Esse entendimento constitui um dos pilares centrais da arquitetura de Cante lá
que eu canto cá e de toda a criação de Patativa. Tanto é assim, que o poema que dá título
à obra se desenvolve a partir da oposição entre a modalidade que representa a urbe e
aquela que representa o sertão, respectivamente, a obra erudita e a obra popular:
Mas porém eu não invejo/ O grande tesôro seu,/ Os livro do seu colejo,/ Onde
você aprendeu./ Pra gente aqui sê poeta/ E fazê rima compreta,/ Não precisa
professô;/ Basta vê no mês de maio/ Um poema em cada gaio/ E um verso em
cada fulô.
(...)
Canto as fulô e os abróio/ Com todas coisa daqui:/ Pra toda parte que óio/ Vejo
um verso se bulí./ Se as vêz andando no vale/ Atrás de curá meus male/ Quero
repará pra serra,/ Assim que eu óio pra cima,/ Vejo um diluve de rima/ Caindo
inriba da terra. (ASSARÉ, 1978, p. 27-28).
Referências
ASSARÉ, Patativa do. Cante lá que eu canto cá. Petrópolis: Vozes, 1978.
CANDIDO, Antonio. Formação da literatura brasileira: momentos decisivos, v. I e II.
9. ed. Belo Horizonte, MG: Itatiaia, 2004. (Reconquista do Brasil, v. 177-8).

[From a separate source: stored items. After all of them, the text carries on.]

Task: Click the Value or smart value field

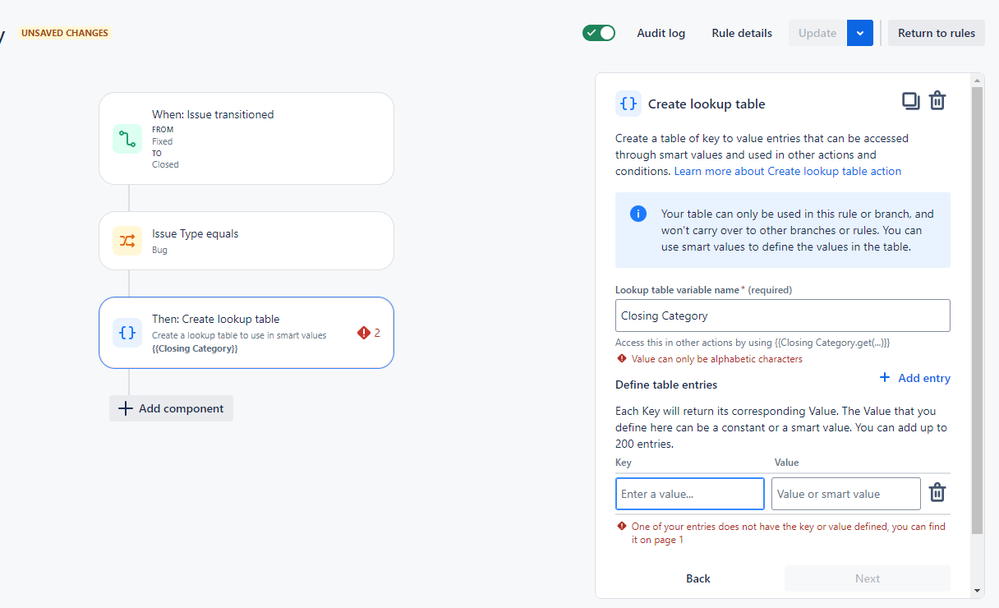Action: click(845, 494)
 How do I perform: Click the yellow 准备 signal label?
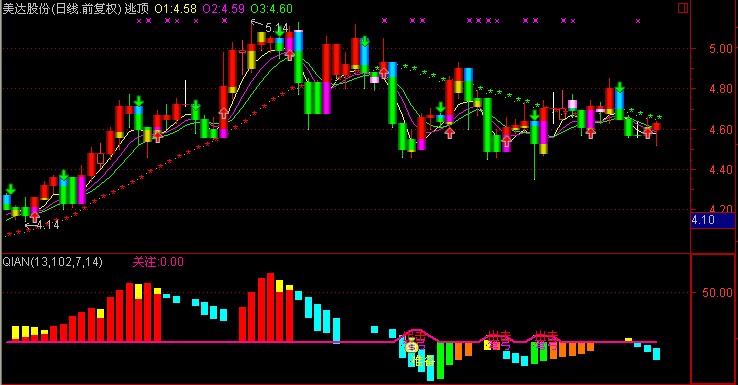[x=423, y=361]
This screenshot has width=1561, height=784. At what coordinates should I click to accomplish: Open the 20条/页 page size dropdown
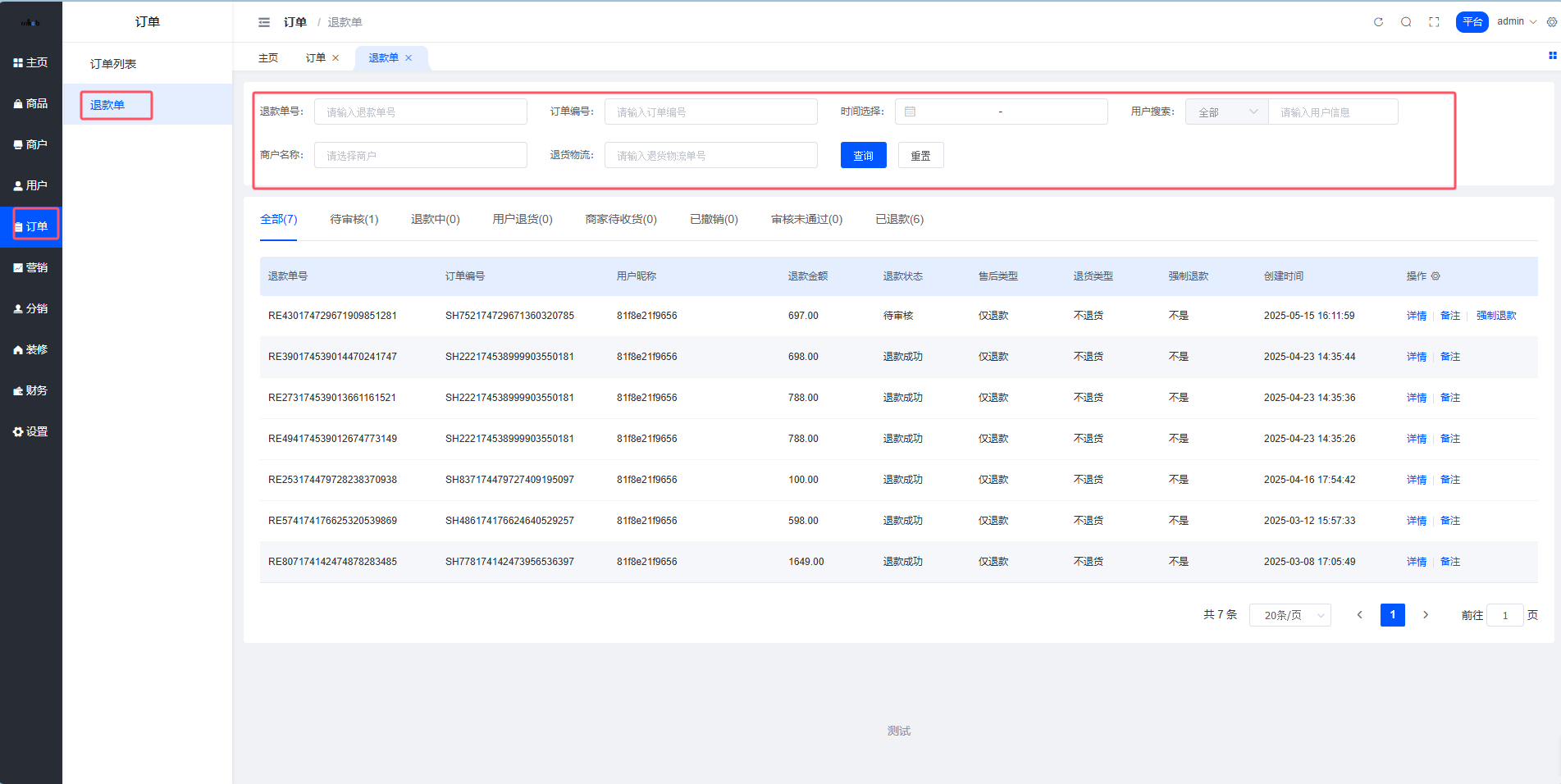[1289, 615]
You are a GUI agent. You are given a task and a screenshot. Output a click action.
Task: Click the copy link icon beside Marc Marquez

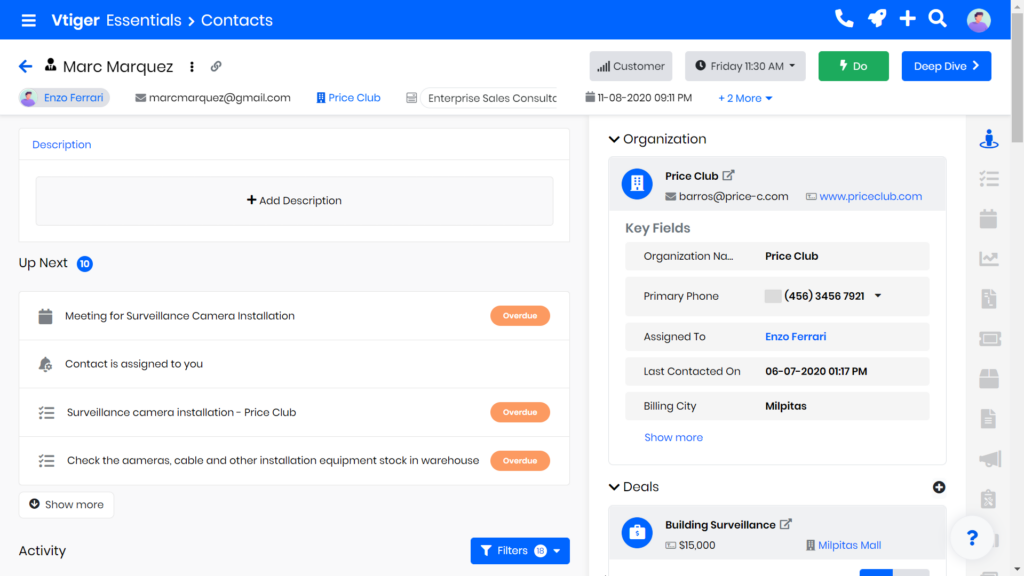pos(216,67)
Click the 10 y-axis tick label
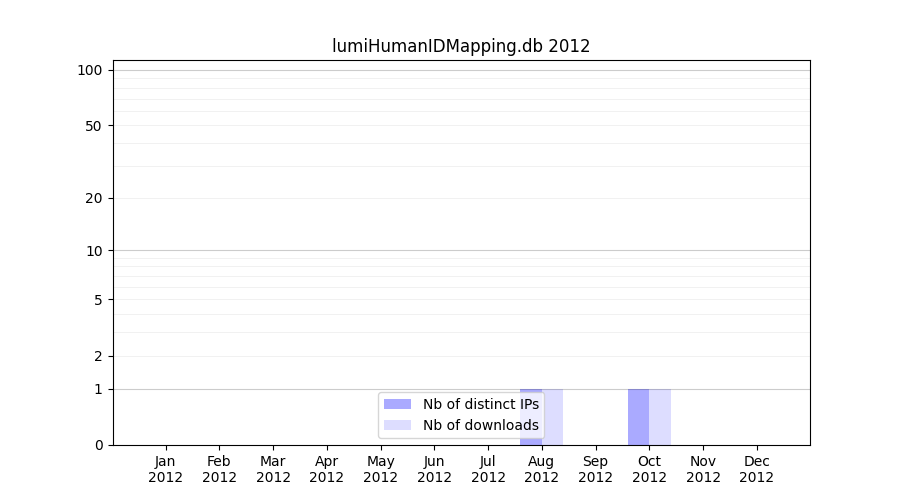The height and width of the screenshot is (500, 900). pyautogui.click(x=93, y=251)
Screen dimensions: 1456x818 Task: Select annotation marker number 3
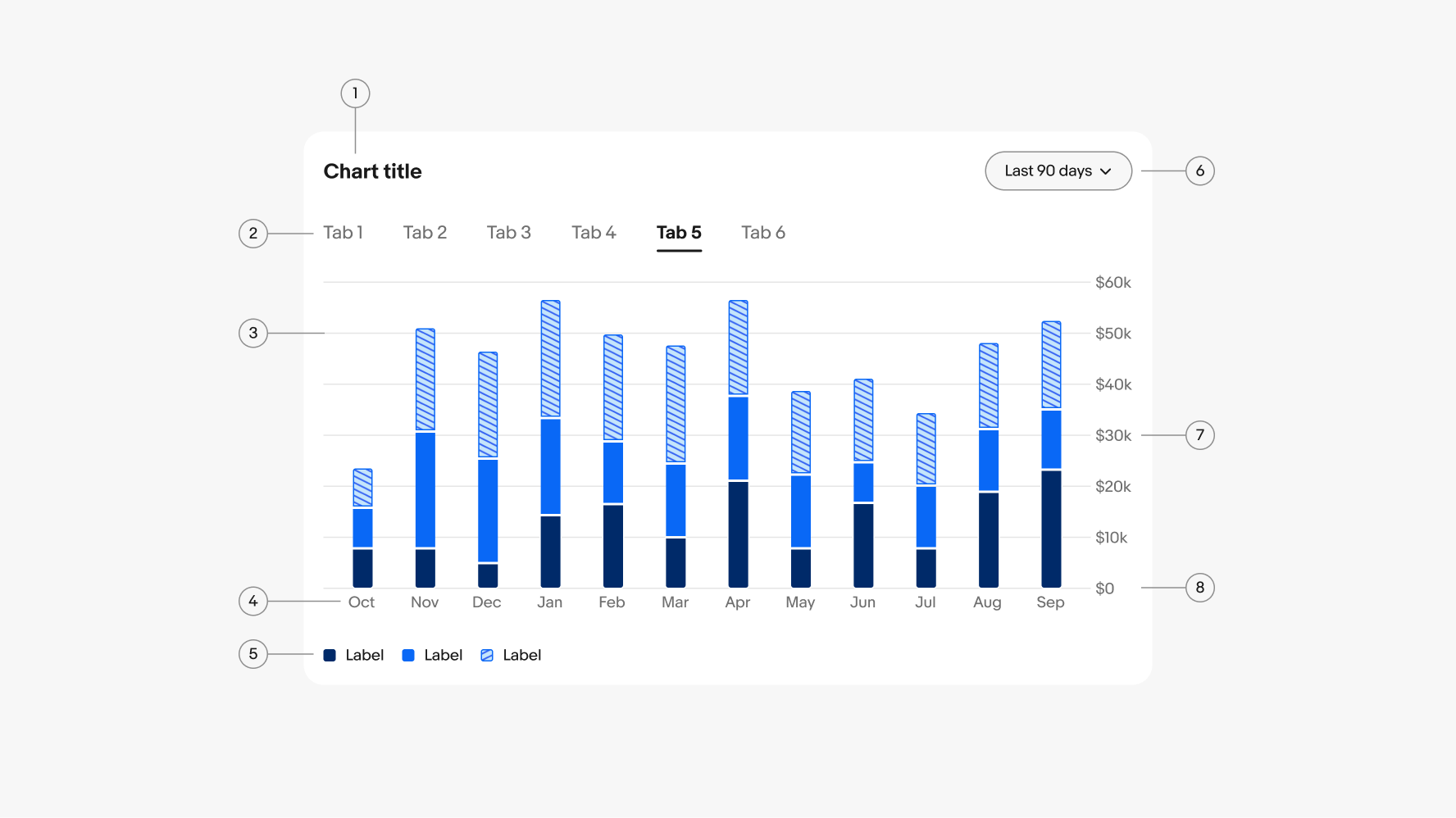253,333
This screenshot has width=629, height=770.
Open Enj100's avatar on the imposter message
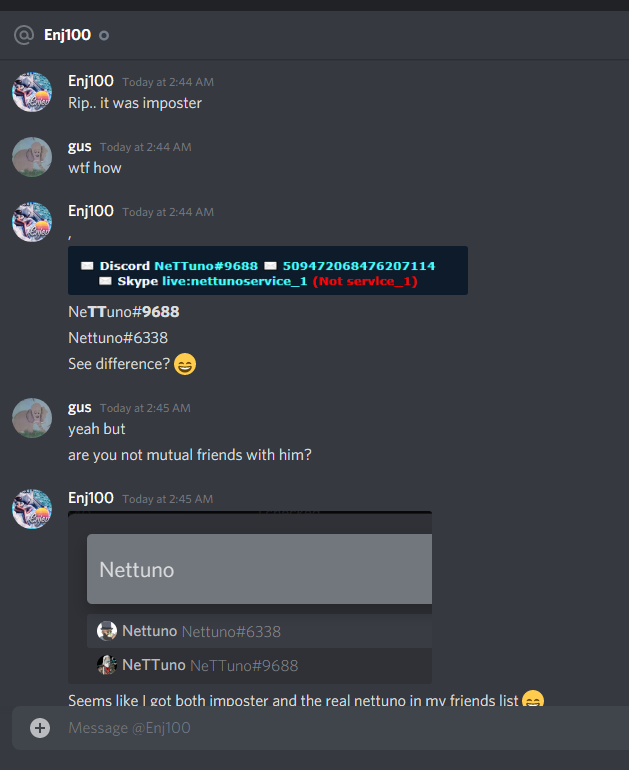[32, 92]
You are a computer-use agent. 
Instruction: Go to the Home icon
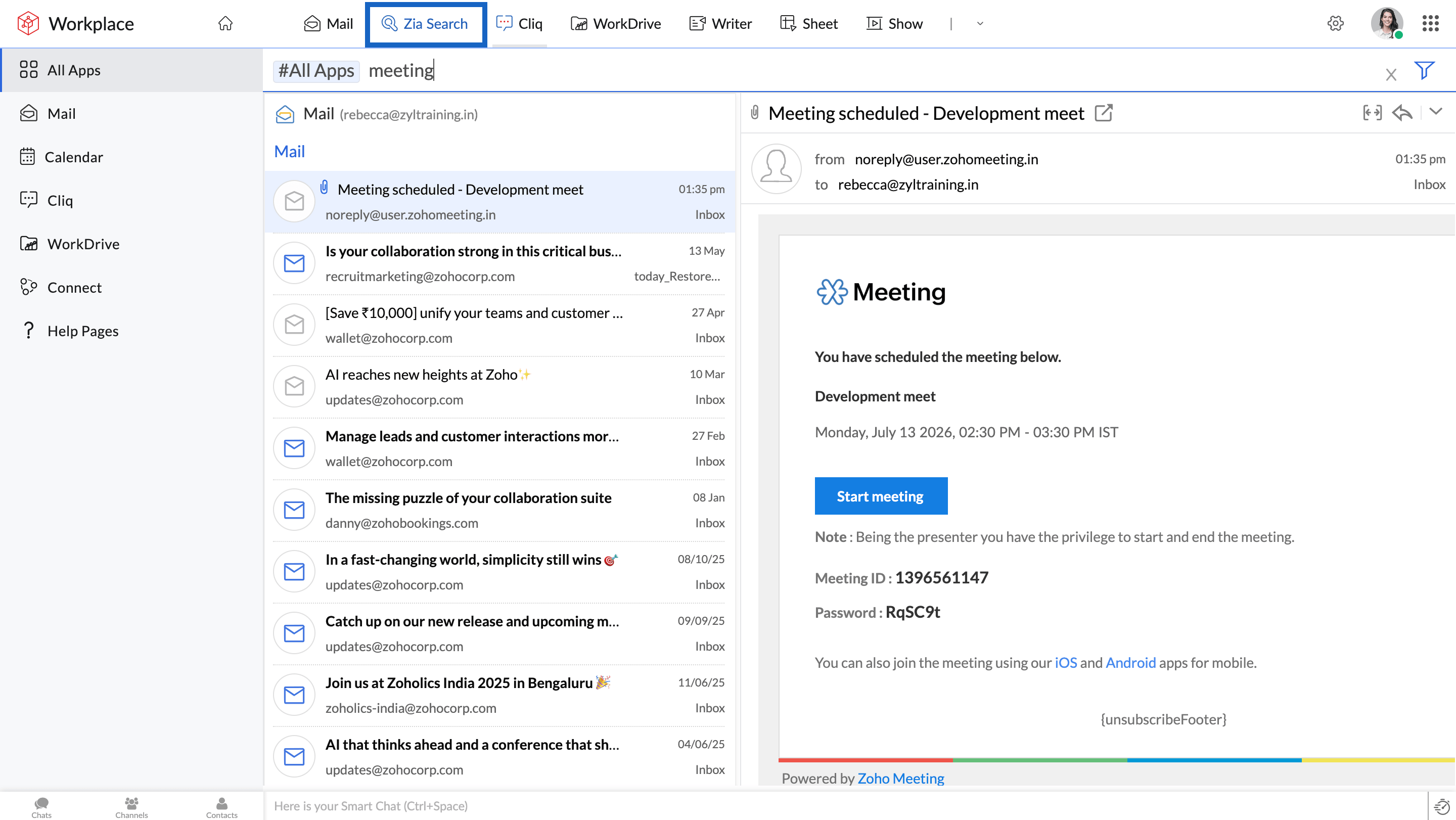[x=225, y=24]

CARABALLO, Germán Bula. ¿Que és la ecocrítica? In: Revista Logos, nº 15, jan./jun.
2009, p. 63-73.
ROUSSEAU, Jean-Jacques. Discurso sobre a origem da desigualdade. Trad. Maria
Lacerda de Moura. Edição eletrônica: Ridendo Castigat Mores, 2002. (Disponível em:
<http://www.ebooksbrasil.org/adobeebook/desigualdade.pdf> Acesso em 10 de junho de
2019).
WILLIAMS, Raymond. O campo e a cidade: na História e na Literatura. Trad. Paulo
Henriques Britto. São Paulo: Companhia das Letras, 1990.